More than six million Americans are affected by Alzheimer's disease, a form of dementia marked by accumulation of amyloid-β within the brain. Amyloid-β is a relatively small protein that forms toxic plaques in the brain contributing to the harmful effects of Alzheimer's disease. Another protein, hyperphosphorylated tau (pTau), also accumulates as toxic neurofibrillary tangles.
Together, amyloid-β plaques and pTau tangles result in brain damage, neuroinflammation and ultimately brain death. Gene expression studies have already identified changes in the accumulation of RNA in the brain associated with the development of Alzheimer's disease. However, the full spectrum of gene expression regulation associated with many neurodegenerative diseases, including Alzheimer's, is still not well understood.
To further uncover mechanisms that regulate gene expression in Alzheimer's disease, the National Institutes of Health-National Institute on Aging recently awarded a two-year, $310,000 grant to Petar Grozdanov, Ph.D., from the TTUHSC School of Medicine and Graduate School of Biomedical Sciences.

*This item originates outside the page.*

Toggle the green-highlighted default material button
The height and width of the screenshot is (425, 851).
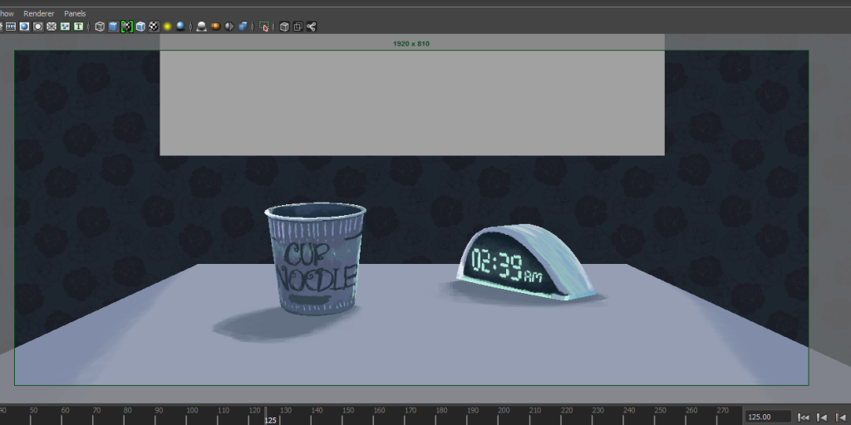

Grozdanov, an assistant professor in the TTUHSC Department of Cell Biology and Biochemistry, will investigate how perturbed gene expression in the brain can contribute to neurodegenerative disorders like Alzheimer's disease. Specifically, Grozdanov's study will focus on alternative polyadenylation as a molecular mechanism that further regulates protein expression in the brain during the devel.